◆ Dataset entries

------------

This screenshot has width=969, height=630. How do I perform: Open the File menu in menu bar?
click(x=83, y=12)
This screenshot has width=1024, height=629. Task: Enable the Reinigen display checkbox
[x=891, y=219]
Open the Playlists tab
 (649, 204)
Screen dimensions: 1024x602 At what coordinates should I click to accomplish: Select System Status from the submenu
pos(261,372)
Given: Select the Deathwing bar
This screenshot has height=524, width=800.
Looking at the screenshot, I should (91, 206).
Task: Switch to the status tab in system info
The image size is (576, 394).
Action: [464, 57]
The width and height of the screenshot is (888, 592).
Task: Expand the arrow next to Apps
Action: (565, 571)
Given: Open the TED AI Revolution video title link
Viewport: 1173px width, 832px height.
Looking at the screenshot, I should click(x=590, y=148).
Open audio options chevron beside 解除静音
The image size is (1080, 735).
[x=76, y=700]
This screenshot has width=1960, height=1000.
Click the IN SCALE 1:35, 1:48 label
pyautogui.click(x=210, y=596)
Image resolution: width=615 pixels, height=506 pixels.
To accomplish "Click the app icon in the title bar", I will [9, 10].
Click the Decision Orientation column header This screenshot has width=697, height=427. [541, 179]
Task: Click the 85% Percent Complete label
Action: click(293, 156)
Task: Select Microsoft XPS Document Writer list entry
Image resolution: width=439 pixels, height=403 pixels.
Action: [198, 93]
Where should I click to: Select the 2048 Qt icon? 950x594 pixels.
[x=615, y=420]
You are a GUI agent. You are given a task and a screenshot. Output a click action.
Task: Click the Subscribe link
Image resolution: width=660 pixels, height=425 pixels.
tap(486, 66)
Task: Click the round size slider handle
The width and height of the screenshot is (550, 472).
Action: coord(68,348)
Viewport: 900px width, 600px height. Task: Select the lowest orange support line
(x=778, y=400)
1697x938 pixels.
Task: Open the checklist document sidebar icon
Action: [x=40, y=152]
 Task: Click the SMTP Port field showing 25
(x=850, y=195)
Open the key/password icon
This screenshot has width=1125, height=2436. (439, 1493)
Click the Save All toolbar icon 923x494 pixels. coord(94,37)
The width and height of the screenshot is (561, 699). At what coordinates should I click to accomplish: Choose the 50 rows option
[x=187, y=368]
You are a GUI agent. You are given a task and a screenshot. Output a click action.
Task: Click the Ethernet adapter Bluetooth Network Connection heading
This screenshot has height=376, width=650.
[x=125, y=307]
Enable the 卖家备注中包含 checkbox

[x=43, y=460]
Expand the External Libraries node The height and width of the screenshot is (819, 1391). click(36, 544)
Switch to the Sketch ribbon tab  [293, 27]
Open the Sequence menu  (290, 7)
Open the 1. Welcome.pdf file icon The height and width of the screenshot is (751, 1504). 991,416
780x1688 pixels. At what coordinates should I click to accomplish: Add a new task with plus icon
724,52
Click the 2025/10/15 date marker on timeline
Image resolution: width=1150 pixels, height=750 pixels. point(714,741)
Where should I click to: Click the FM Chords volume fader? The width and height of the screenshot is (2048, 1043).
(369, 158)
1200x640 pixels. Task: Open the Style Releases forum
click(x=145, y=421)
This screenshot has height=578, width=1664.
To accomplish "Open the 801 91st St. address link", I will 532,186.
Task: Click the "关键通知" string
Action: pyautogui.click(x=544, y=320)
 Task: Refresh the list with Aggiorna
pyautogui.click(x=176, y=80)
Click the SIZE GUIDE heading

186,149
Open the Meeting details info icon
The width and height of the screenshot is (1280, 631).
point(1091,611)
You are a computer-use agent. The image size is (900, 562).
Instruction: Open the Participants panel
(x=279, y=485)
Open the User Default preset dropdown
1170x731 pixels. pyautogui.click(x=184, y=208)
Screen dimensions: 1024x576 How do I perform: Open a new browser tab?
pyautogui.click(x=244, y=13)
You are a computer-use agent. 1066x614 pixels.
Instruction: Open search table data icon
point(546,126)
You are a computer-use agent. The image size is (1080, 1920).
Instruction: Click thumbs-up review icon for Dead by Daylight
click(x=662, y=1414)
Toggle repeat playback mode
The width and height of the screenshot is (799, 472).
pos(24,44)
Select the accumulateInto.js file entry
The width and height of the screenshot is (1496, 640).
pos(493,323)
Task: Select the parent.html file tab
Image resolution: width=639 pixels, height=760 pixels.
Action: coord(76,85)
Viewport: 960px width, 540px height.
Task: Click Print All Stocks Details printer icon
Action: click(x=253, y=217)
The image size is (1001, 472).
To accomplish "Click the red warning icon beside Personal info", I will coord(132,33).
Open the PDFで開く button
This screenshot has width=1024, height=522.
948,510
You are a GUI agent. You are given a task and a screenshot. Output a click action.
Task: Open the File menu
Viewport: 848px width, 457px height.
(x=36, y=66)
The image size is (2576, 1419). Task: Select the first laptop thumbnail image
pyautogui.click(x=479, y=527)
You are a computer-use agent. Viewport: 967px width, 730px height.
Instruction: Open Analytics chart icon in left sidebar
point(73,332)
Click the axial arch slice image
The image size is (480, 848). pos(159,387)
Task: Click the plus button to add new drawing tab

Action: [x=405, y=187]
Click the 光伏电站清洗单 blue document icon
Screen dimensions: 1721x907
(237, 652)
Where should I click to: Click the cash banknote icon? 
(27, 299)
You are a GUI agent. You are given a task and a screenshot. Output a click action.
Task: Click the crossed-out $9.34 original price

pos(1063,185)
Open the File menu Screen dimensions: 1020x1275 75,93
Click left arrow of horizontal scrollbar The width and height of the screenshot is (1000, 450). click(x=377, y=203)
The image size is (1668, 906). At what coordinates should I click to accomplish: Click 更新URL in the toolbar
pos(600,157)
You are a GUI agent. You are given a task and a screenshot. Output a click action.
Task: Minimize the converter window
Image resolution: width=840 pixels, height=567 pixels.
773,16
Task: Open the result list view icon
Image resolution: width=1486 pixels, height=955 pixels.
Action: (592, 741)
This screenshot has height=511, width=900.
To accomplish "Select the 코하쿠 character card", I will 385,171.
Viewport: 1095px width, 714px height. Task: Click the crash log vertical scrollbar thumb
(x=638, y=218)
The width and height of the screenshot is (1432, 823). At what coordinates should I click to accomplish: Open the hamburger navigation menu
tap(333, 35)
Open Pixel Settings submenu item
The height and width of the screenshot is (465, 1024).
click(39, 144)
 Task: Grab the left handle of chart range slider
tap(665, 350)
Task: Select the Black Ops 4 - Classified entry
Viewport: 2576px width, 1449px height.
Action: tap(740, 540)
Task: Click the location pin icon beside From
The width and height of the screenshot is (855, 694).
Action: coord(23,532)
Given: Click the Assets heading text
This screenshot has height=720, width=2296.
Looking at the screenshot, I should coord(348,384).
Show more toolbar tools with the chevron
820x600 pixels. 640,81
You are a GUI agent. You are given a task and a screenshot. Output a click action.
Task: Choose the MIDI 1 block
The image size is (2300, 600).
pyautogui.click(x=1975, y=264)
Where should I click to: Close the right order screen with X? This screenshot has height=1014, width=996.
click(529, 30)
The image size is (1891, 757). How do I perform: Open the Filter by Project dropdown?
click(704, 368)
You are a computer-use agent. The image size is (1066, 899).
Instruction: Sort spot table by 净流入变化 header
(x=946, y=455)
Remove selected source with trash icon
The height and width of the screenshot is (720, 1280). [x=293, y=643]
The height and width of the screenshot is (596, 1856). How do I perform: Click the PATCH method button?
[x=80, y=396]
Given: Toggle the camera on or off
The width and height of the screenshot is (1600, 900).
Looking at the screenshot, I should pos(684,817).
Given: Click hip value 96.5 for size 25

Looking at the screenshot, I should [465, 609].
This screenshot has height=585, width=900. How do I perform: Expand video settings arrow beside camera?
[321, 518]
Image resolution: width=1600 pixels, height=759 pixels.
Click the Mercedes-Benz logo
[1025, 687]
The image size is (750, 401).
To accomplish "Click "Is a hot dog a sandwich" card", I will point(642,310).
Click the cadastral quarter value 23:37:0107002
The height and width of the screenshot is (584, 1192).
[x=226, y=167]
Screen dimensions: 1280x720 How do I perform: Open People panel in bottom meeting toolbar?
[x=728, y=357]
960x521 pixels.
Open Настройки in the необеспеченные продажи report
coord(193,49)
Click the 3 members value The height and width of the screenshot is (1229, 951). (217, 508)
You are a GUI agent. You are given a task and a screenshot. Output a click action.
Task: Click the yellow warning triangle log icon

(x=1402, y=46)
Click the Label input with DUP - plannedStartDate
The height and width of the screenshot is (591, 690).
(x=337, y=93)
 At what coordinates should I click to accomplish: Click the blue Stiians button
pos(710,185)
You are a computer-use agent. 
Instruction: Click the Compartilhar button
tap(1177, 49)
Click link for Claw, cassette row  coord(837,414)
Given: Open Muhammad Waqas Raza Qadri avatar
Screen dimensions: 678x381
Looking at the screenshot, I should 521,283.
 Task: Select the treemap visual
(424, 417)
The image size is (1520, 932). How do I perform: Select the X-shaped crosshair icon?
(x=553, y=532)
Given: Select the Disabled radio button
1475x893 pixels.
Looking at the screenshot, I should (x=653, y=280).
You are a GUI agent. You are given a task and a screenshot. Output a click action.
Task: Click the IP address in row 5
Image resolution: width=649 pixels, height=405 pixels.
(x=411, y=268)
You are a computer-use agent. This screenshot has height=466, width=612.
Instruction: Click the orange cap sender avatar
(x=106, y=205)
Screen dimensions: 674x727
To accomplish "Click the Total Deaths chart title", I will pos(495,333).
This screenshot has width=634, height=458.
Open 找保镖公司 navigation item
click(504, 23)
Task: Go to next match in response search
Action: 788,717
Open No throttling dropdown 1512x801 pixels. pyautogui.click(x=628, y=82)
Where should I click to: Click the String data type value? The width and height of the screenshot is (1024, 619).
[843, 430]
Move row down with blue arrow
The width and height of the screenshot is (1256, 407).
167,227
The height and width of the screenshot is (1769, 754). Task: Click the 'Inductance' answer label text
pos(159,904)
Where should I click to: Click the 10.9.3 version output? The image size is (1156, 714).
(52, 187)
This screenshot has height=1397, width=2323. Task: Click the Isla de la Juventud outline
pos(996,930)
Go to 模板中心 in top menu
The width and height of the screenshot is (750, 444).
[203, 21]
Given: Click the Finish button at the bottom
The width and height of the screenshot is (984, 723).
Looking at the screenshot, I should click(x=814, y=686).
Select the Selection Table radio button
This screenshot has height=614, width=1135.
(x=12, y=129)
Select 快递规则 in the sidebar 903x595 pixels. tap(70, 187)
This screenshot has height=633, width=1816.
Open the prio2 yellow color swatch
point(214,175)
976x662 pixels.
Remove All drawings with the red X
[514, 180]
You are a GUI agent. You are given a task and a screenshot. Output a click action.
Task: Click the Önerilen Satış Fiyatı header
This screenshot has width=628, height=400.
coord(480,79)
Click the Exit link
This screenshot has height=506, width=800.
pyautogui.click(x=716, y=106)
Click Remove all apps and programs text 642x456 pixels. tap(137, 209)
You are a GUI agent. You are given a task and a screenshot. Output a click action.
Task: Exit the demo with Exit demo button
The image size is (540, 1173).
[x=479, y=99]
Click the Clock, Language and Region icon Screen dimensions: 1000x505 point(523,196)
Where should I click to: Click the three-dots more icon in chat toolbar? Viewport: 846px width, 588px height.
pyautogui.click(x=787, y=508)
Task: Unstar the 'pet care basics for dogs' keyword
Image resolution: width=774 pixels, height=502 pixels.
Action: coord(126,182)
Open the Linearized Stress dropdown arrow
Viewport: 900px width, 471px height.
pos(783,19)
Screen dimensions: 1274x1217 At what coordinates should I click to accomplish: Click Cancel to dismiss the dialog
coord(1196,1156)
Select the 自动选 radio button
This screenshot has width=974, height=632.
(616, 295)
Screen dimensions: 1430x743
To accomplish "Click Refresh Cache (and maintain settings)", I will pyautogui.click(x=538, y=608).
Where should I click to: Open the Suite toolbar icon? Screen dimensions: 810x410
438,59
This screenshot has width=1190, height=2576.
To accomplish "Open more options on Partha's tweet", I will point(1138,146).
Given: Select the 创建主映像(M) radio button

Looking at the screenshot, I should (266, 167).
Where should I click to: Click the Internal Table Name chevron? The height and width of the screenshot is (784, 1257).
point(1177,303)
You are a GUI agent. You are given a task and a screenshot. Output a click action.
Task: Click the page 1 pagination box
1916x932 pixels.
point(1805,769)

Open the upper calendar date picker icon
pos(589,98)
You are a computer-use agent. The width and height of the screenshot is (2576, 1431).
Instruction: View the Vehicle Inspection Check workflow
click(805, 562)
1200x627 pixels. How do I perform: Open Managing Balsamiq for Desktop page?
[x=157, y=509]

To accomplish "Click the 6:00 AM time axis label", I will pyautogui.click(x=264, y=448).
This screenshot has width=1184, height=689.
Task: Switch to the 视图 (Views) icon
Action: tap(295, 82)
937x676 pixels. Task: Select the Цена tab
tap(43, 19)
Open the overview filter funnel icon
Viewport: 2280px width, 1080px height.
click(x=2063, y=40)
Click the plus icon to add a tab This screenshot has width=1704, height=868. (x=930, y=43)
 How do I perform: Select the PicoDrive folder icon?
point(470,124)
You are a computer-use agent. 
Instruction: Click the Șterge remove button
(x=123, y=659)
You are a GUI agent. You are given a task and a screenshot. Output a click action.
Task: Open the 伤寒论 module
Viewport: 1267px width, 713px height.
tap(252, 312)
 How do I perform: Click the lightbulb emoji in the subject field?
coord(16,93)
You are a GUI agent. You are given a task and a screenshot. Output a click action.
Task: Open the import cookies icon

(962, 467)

------------

◆ EXERCISE DESCRIPTION
Could you please copy the lines above exactly, beginning at the first and ending at the line that contains "Given: Open the"?

◆ TASK OUTPUT
This screenshot has width=969, height=630. How do I perform: Open the File menu in menu bar?
click(x=83, y=12)
This screenshot has width=1024, height=629. Task: Enable the Reinigen display checkbox
[x=891, y=219]
Open the Playlists tab
 (649, 204)
Screen dimensions: 1024x602 At what coordinates should I click to accomplish: Select System Status from the submenu
pos(261,372)
Given: Select the Deathwing bar
This screenshot has height=524, width=800.
Looking at the screenshot, I should (91, 206).
Task: Switch to the status tab in system info
The image size is (576, 394).
Action: [464, 57]
The width and height of the screenshot is (888, 592).
Task: Expand the arrow next to Apps
Action: (565, 571)
Given: Open the TED AI Revolution video title link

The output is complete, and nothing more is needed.